Arms Canada documents how Canada's defence policy is tied to goals that are far removed from national security. Regehr's careful research is largely based on government publications that promote weapons exports, and it shows how national priorities have been lured by economic growth and exports to the U.S. and the Third World. Even Canada's selection of weapons for its own armed forces are influenced by its obligation under the terms of the 1959 Defence Production Sharing Arrangement to import from the U.S. quantities of materials that balance its exports. Regehr also shows how this bilateral agreement with the U.S. has become an increasingly bad bargain for Canada. It involves our importing advanced new weapons systems proportionate to our exports of small components for their large weapons systems.
Regehr also reveals that Canadian exports to the U.S. result in Canadian weapons being used in conflicts around the globe. He notes that the "sophisticated microcircuitry from Garret Manufacturing of Rexdale, Ontario," guided F-15 jet fighters in the American invasion of Grenada. Also, helicopter engine parts and blades, navigational and landing gear of transport aircraft and the F-15s cockpit cooling system used in the Grenada invasion were all manufactured in Canada. Also, Canadian avionics were employed in the F-11 U.S. bomber attack on Tripoli and Canadian firms provided parts for U.S. assembled tanks and armored vehicles used in Beirut. Largely because of the lack of any end use controls on Canadian weapons exported to the U.S., these arms are sent to such international war zones as El Salvador, Honduras, Iran and Iraq, the Horn of Africa and the Middle East.
Regehr demonstrates that Canada's export control system is ineffective in preventing direct sales to areas of conflict and human rights violators.
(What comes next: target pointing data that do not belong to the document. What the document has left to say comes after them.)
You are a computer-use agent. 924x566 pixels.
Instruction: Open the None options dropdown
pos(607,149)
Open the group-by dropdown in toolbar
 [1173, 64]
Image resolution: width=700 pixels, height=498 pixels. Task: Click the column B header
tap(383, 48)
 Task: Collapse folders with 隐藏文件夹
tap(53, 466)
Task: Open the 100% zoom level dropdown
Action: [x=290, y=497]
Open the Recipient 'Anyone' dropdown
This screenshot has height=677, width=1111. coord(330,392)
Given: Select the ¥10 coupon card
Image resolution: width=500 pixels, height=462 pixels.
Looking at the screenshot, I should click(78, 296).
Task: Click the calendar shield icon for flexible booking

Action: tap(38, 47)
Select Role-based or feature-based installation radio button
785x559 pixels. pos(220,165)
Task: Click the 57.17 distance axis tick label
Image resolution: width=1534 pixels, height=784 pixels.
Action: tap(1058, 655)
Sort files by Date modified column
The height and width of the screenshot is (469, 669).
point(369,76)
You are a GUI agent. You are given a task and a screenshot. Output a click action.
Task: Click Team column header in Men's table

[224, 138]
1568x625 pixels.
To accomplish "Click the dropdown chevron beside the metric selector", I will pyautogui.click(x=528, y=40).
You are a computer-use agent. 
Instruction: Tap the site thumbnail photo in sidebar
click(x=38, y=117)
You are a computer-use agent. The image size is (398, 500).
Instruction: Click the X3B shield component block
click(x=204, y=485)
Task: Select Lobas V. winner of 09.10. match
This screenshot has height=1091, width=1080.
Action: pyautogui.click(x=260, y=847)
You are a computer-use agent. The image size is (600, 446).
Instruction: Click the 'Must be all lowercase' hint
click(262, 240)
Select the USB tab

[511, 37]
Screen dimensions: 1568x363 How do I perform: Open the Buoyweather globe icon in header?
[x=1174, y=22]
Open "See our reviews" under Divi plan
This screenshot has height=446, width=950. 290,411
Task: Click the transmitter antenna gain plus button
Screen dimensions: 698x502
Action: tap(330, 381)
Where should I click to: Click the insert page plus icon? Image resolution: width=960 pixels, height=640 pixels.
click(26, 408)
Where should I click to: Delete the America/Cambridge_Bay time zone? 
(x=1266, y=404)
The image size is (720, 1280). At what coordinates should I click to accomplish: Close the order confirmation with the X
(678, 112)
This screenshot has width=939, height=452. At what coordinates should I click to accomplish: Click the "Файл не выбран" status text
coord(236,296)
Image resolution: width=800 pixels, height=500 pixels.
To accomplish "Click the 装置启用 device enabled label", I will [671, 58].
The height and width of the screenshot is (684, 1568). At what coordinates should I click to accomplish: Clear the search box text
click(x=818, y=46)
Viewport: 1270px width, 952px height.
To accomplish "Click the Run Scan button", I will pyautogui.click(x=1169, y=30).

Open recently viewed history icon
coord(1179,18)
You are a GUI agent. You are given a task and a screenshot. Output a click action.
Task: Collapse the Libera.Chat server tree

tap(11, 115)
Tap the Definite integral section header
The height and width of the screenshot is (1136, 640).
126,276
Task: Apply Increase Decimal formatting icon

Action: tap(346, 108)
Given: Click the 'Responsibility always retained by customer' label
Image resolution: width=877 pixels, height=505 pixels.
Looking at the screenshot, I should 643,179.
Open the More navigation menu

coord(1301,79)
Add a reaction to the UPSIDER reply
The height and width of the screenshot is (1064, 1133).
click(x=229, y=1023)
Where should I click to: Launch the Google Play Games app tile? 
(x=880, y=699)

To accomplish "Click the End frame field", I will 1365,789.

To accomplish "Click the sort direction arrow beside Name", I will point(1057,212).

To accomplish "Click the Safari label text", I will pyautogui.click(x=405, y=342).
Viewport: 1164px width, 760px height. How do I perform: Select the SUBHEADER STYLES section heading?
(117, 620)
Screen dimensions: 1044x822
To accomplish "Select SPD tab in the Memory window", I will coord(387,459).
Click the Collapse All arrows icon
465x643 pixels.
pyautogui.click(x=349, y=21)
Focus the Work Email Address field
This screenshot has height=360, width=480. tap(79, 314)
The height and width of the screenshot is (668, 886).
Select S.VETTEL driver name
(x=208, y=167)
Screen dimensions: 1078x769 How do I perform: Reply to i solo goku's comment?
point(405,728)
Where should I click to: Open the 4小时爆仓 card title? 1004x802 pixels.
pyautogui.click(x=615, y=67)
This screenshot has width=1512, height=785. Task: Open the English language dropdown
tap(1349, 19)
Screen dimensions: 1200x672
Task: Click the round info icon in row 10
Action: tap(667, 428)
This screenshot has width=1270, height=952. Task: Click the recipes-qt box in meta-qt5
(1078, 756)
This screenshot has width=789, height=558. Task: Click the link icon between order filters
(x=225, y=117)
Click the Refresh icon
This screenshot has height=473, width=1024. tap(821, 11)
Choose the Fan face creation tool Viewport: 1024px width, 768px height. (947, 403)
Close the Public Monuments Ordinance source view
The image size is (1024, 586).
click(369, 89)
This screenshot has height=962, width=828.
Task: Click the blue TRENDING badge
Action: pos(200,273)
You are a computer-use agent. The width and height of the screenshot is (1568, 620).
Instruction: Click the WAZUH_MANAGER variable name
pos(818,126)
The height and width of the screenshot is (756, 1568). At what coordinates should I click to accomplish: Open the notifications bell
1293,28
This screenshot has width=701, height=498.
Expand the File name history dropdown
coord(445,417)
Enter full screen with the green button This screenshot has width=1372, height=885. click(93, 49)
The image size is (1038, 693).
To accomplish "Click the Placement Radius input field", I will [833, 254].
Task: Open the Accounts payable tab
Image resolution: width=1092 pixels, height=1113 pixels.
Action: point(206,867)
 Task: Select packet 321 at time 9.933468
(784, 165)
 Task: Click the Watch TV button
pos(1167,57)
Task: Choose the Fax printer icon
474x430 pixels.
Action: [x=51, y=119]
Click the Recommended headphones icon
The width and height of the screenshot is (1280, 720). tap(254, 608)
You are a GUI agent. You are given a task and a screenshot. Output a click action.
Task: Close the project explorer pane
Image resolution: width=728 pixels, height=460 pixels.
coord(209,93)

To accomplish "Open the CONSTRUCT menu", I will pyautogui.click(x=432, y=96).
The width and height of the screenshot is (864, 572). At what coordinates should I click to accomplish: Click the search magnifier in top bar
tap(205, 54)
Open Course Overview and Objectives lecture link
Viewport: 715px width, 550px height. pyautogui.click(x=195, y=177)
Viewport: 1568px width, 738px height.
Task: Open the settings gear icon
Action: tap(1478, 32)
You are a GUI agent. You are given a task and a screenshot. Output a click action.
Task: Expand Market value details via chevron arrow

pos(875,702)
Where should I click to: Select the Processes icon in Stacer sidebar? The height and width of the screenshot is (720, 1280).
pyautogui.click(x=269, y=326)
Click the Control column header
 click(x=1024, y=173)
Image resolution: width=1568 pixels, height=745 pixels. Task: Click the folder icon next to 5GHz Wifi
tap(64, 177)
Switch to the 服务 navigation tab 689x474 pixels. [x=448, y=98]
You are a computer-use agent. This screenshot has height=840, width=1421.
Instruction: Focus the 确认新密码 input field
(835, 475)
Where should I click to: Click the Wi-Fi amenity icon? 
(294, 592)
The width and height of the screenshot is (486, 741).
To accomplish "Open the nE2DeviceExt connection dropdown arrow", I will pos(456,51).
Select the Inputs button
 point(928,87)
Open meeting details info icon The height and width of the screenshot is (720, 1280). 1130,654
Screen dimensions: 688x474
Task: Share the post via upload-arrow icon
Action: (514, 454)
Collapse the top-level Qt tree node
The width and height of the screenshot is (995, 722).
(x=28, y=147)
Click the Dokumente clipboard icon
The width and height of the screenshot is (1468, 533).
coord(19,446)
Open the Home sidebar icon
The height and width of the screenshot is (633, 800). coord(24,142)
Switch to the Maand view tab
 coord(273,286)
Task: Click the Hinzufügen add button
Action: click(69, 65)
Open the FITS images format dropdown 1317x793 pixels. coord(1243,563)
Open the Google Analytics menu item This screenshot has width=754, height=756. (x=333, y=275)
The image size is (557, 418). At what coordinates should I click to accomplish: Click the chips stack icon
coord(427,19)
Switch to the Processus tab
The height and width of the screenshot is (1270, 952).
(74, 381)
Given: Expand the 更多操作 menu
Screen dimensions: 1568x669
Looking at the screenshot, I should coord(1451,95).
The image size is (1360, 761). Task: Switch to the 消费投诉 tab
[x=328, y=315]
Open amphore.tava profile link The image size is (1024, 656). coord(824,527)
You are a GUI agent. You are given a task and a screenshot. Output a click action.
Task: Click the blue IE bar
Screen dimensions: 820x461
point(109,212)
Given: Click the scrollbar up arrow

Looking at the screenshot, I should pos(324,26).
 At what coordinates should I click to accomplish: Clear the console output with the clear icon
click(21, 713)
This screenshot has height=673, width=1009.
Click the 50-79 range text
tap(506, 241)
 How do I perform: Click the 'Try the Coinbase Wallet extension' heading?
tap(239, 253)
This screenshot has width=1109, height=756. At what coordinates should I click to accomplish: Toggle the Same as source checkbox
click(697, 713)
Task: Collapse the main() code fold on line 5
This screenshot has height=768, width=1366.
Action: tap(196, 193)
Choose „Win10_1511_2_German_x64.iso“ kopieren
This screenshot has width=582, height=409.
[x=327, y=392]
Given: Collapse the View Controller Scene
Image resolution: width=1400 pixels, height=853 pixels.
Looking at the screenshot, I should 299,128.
He notes how when "economic interests come into play -- notably in the case of Indonesia -- the fact of the country's involvement in conflict is overridden." He calls for an open, annual review of a list of human rights violators, to which Canadian arms sales would he banned. This would prevent repeats of such absurd examples as Canadian export permits to allow the sale of "body armor and flak suits," permitted because they were "protective items that did not pose a threat to the civilian population."
One weakness of Arms Canada is its refusal to concede to any domestic source of Canadian militarism. Accepting Peter C. Newman's view that "we are a nonviolent people ... by virtue of both temperament and history," Regehr lets this myth of Canadian innocence lead him into making historical errors. Most notable was his assertion that, "not since Confederation have Canadian armed forces fought on Canadian soil," which forgets their importance in the suppression of the Riel Rebellion. It would have been better for Regehr to simply state that the domestic role of the Canadian armed forces is not the focus of his book, but is worthy of separate study.
Despite these omissions, Arms Canada has some important messages for Canadians and the peace movement, especially the need to restructure our armed forces and defence industries around Canadian needs. Regehr also points to the need to understand such usually overlooked areas as the Canadian stationing of troops in Europe and the importance of the demilitarization of Central Europe to Canadian security. He also gives the unusual message that in the short term, a Canadian-based defence policy will not save money; it will, however, be a better investment in human survival.